Theft Involving Over $500,000 in COVID-19 Unemployment Relief

             The feds arrested Cara Marie Kirk-Connell, 32, of Menifee in Riverside County woman on charges that she defrauded California’s unemployment insurance system by using stolen personal information obtained from the darknet to fraudulently receive more than a half-million dollars in COVID-19 unemployment benefits.  The feds allege thaton September 11, Murrieta police conducted a traffic stop of Kirk-Connell. During a search of her car, the police found eight debit cards that contained unemployment benefits in other people’s names, $30,000 in cash and several driver’s licenses for other motorists. During a police interview, Kirk-Connell allegedly admitted that she and others would go onto the “dark web” to gather identifying information of other individuals.

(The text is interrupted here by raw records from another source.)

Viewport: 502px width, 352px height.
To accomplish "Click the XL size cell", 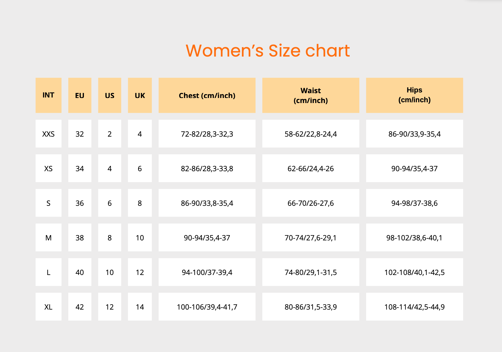I will (48, 307).
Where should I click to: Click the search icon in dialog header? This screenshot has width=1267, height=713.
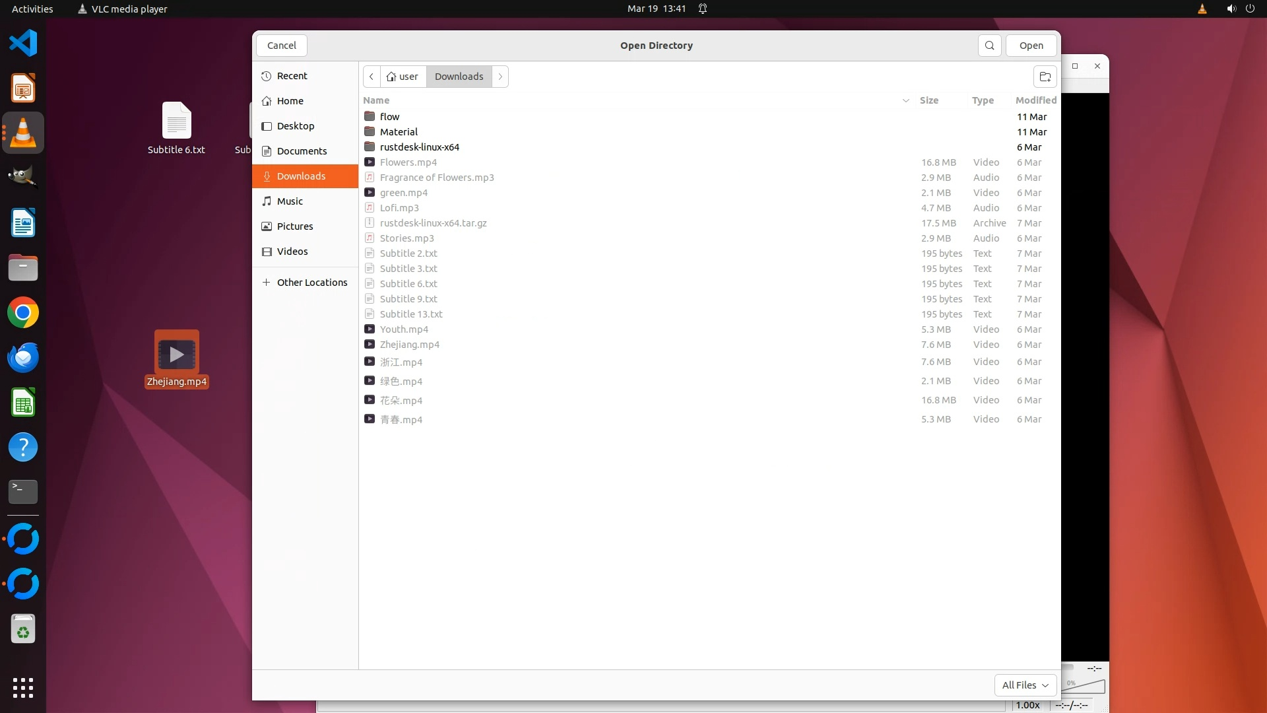(989, 46)
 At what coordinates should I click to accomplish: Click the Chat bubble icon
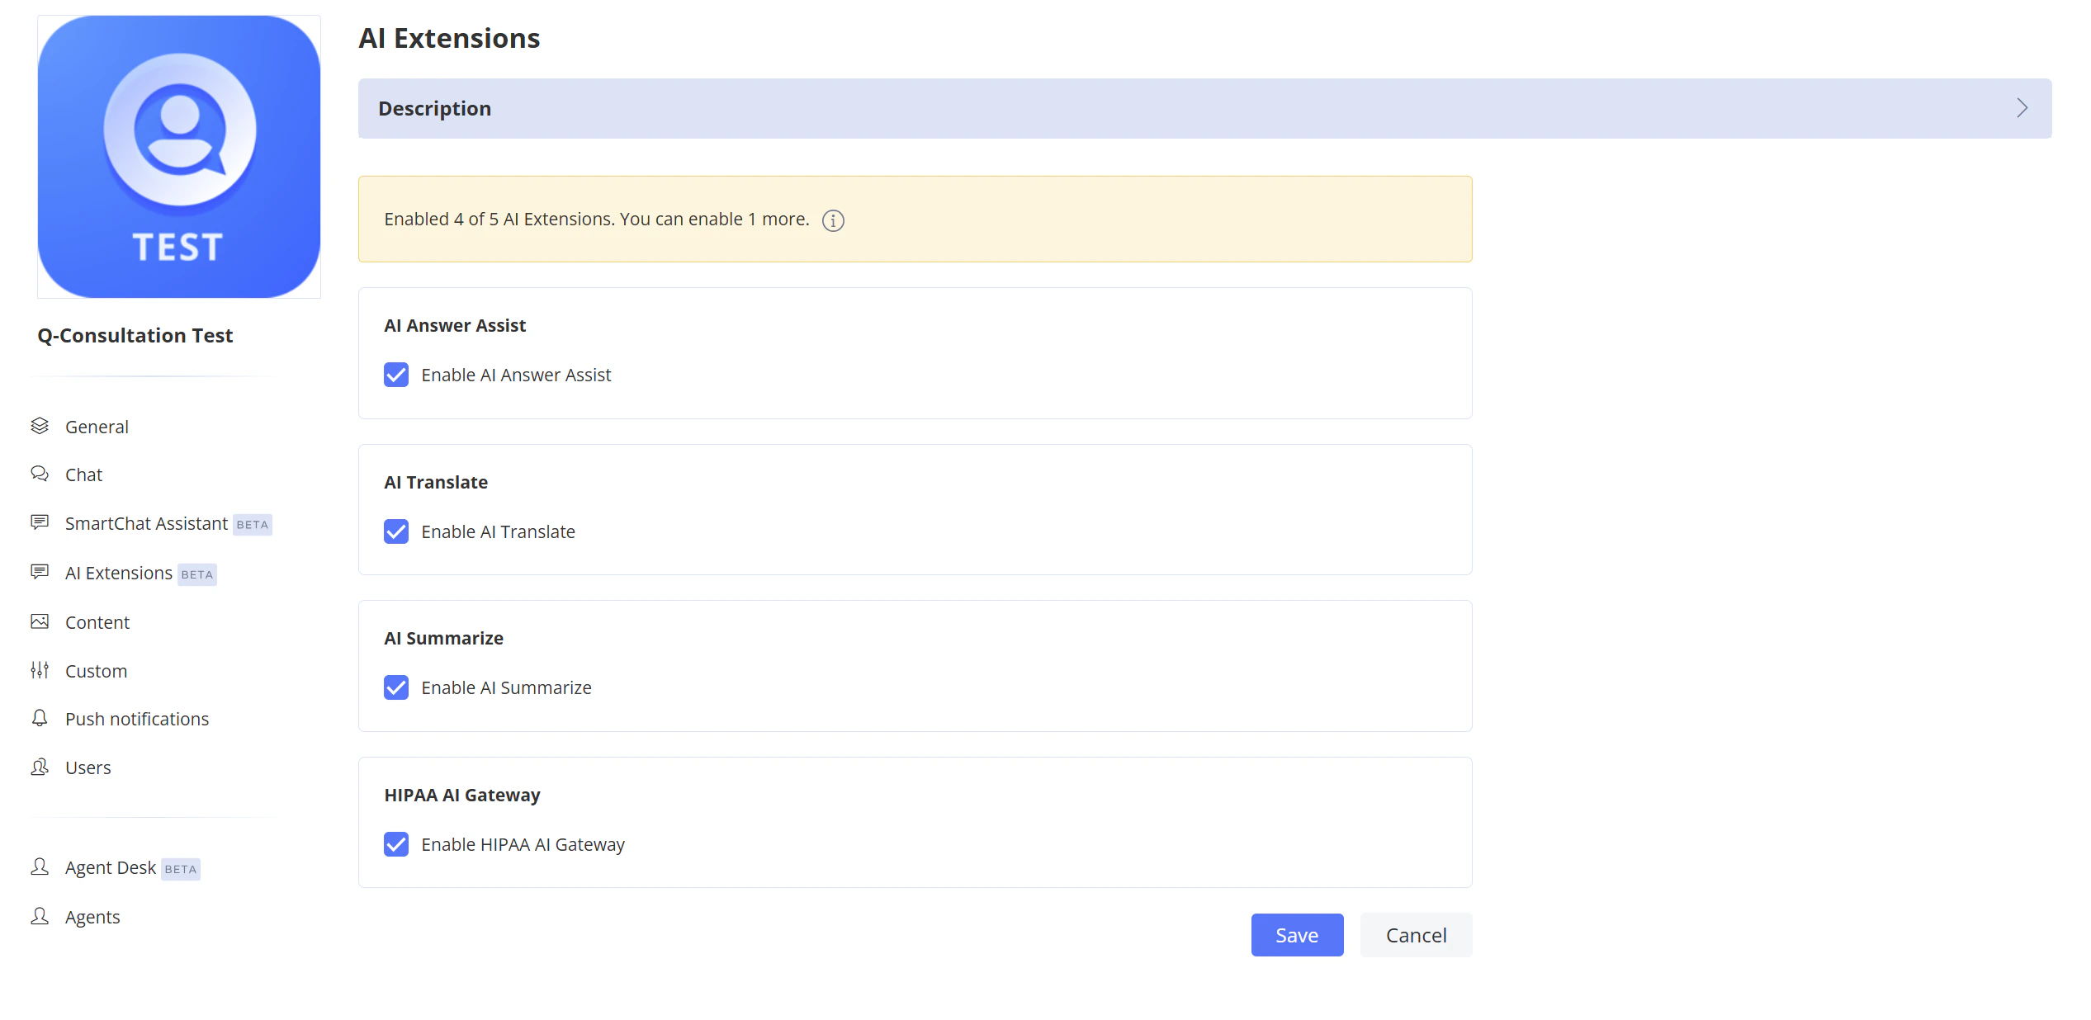point(39,474)
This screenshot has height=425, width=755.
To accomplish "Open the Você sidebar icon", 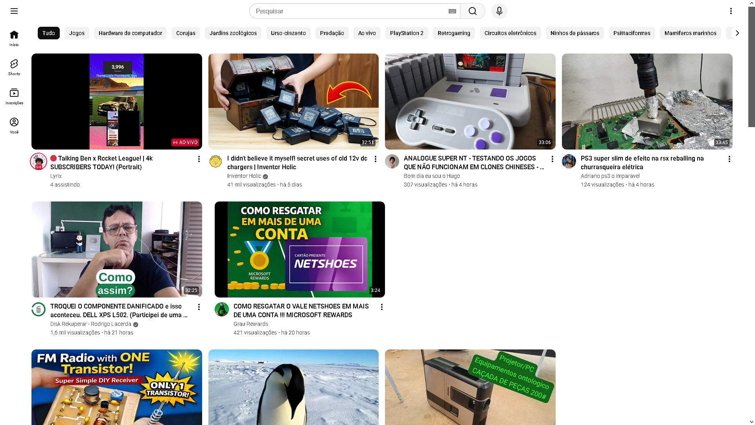I will pyautogui.click(x=14, y=126).
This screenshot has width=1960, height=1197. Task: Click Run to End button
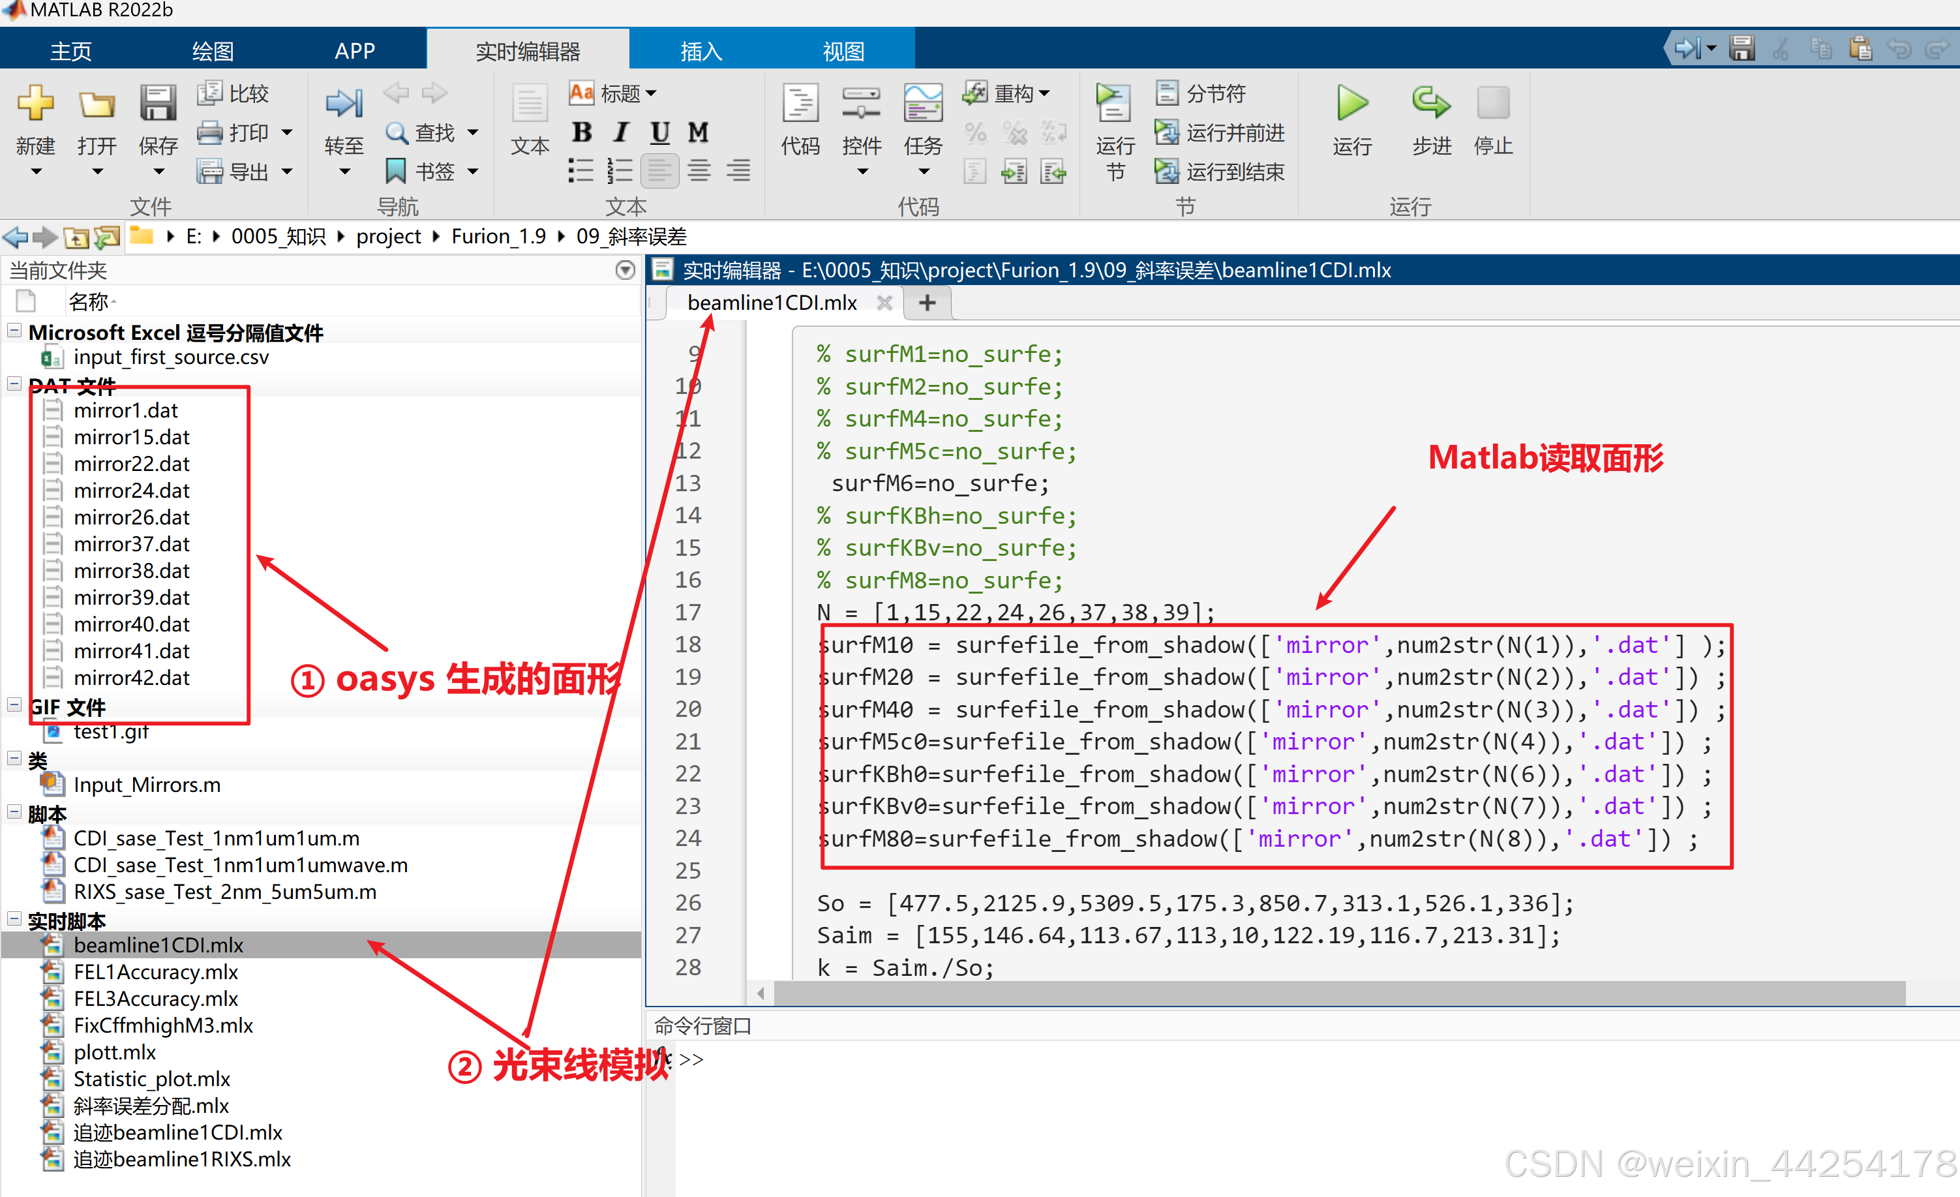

Kirk-Connell then used this information to apply for unemployment benefits from the California Employment Development Department, which distributes the benefits under the Coronavirus Aid, Relief, and Economic Security Act, passed by Congress in March. The CARES Act expanded unemployment benefits to cover those who were previously ineligible, including business owners, self-employed workers, and independent contractors, who were put out of business or significantly reduced their services because of the COVID-19 pandemic. Kirk-Connell also admitted that once she had applied for those benefits in other people’s names, she would have the debit cards sent to an address where she would receive them. Once she received the debit cards, she said, she would activate them by using the victims’ Social Security numbers as well as PINs she had chosen, and then make numerous ATM withdrawals and other expenditures, according to the affidavit.

EDD records showed that the cards and identities that Kirk-Connell possessed had been used to apply for and authorize approximately $534,149 in COVID-related unemployment benefits from California’s EDD program, of which nearly $270,000 had already been spent, the affidavit states. Further, EDD records showed that some of the individual cards had more than $17,000 loaded on them when issued, according to the affidavit.

A complaint contains allegations that a defendant has committed a crime. Every defendant is presumed innocent until and unless proven guilty beyond a reasonable doubt.

If convicted of these charges, Kirk-Connell would face a statutory maximum sentence of 32 years in federal prison.